5. DO A TRIATHLON!: It’s never too early to sign up for a local sprint-distance race. With a breezy half-mile swim, 12-mile bike ride and three-mile run, this is a great chance to simply get a feel for combining the three sports under pressure and transitioning between them.

6. HIRE A COACH: While Allen insists that this is not an essential step for Ironman hopefuls, services like his are surprisingly cheap. For as little as $25 per week you can get help designing your

training program, connect with coaches via phone and email and even receive personalized feedback on swimming, cycling or running form if you send video.

7. JOIN A MASTERS SWIM CLUB: Swimming is one area where having another person evaluate your technique is invaluable. Masters clubs are sort of like group-swim workouts, with some seasoned pros on hand for feedback. Allen suggests working on your stroke mechanics as much as possible early on. "Do it in the very beginning so that you have all the tools you need throughout the rest of your training," he says

8. SIGN UP FOR MORE TRIATHLONS: Longer races such as Olympic distance (one-mile swim; 24-mile bike; six-mile run) and half Ironman will serve as important milestones in your progression. Allen recommends doing an Olympic-distance tri just as your training volume begins to really increase and then a half Ironman at the six-month mark.
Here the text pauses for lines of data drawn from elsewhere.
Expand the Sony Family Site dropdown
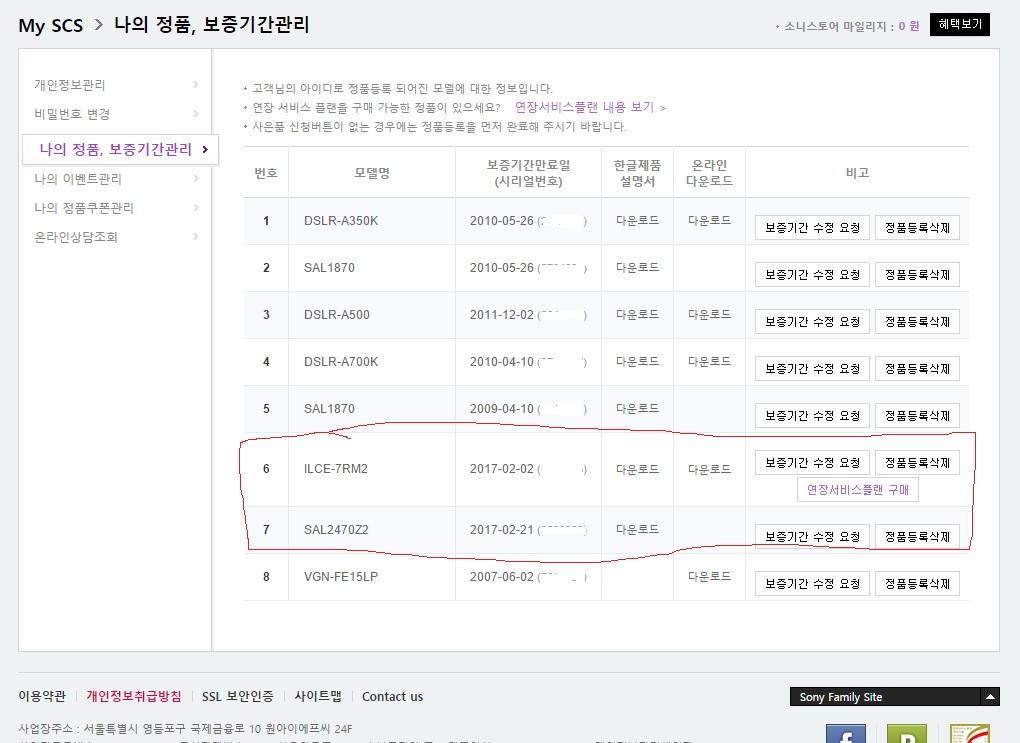The width and height of the screenshot is (1020, 743). 990,697
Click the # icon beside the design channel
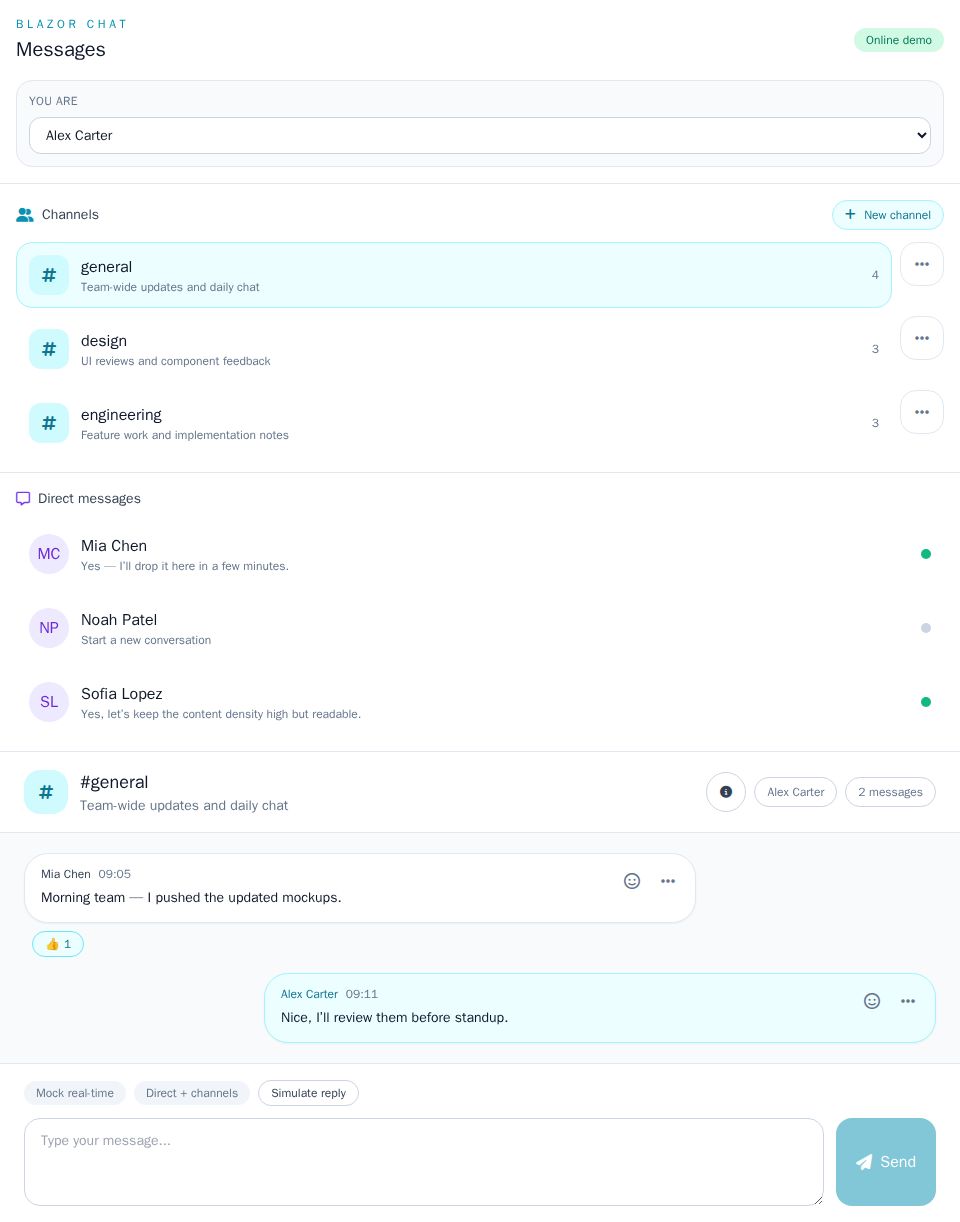The height and width of the screenshot is (1222, 960). click(49, 349)
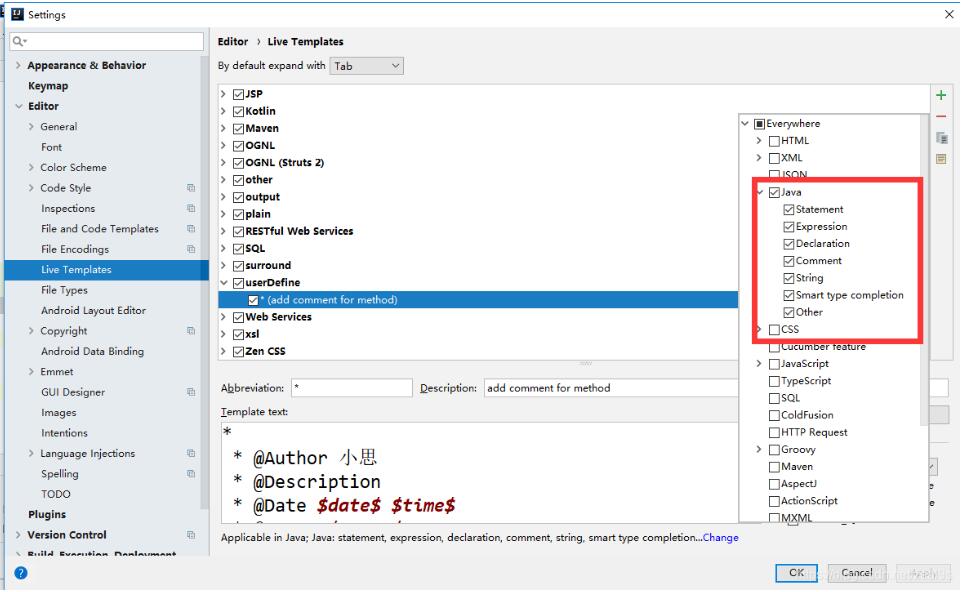Restore default templates via the revert icon

pyautogui.click(x=941, y=158)
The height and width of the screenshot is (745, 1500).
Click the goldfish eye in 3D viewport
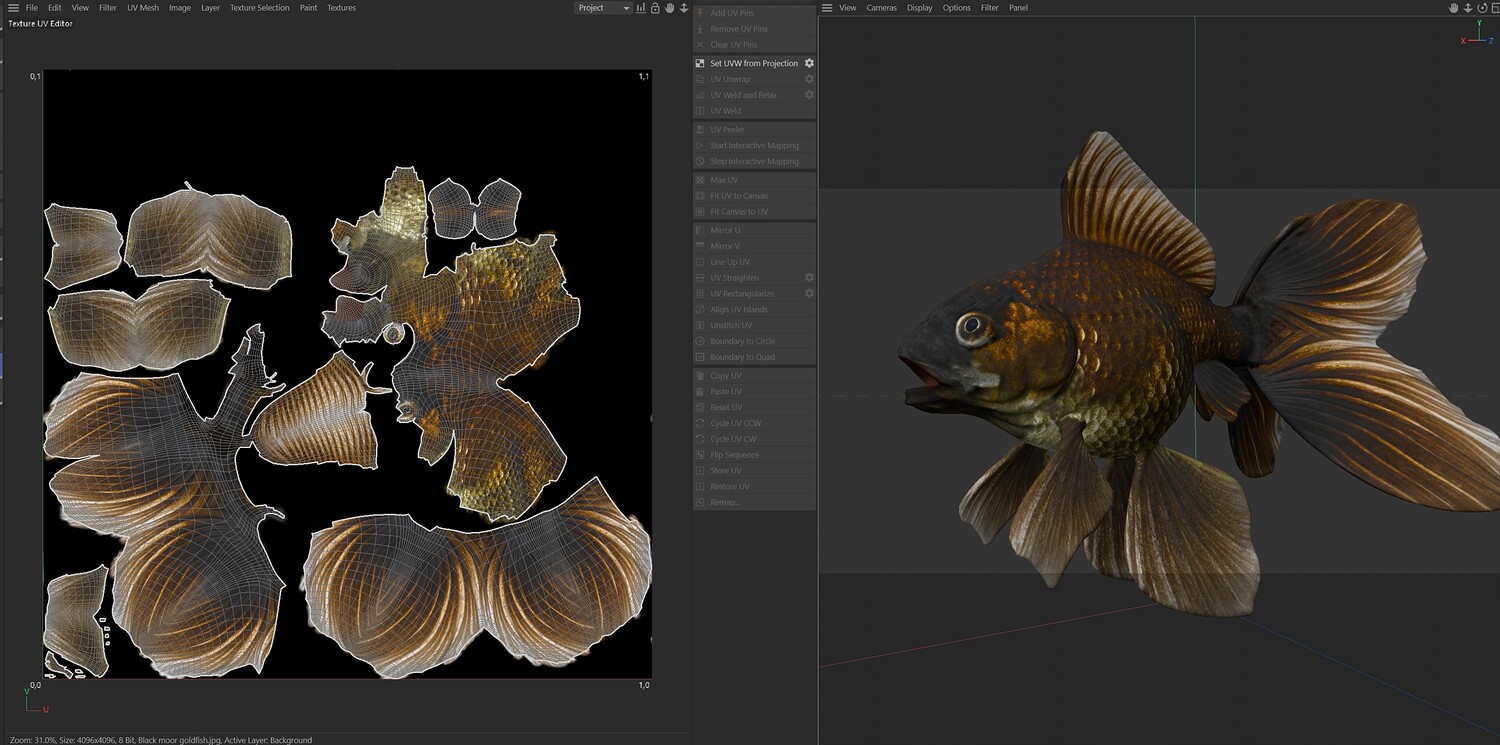pos(971,326)
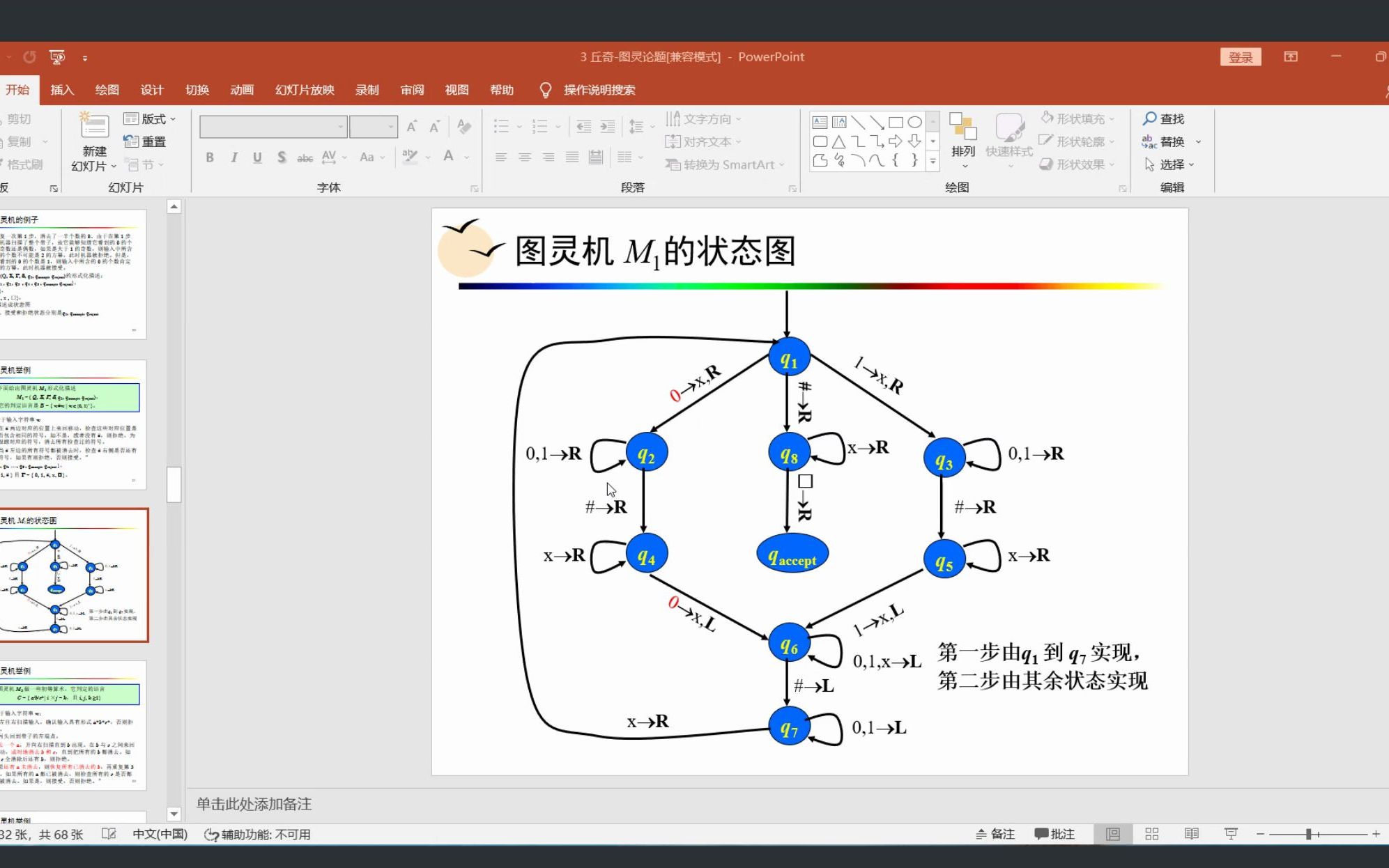1389x868 pixels.
Task: Click the start-from-beginning presentation icon
Action: (x=57, y=57)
A couple of months later, he recommends another Olympic distance race. "It sort of resets your body’s concept of what fast is," he says. "Then, when you continue with your training, your Ironman speed doesn’t feel as hard as it did."

9. DIAL IN YOUR NUTRITION: "For all the information out there, Ironman nutrition is actually really simple," insists Allen. "You just need to understand what to eat during your workouts and what you are eating in between workouts." During workouts, Allen suggests using energy bars and gels to consume around 300 calories (your exact caloric need will depend on trial and error) and about 30 to 40 ounces of fluid per hour. Before and after workouts, every meal should include unrefined carbs such as oatmeal or brown rice, lean proteins like chicken for muscle recovery and healthy fat, such as nuts or avocado.

10. LEARN TO JUGGLE: By the second half of the year, you’ll be doing five-hour bike rides and two- to three-hour runs, so you will need to be able to negotiate your schedule with your employer. "Use weekends smartly," suggests Allen. "Put the long workouts on days off, where you have the best chance of getting it done." Finally, Allen has encouraging words for anyone who simply can’t fathom the distances. "Take heart: When you finally get to your Ironman, it does not feel anything like two half Ironman races back to back. It’s just a different feeling—you will be able to do it."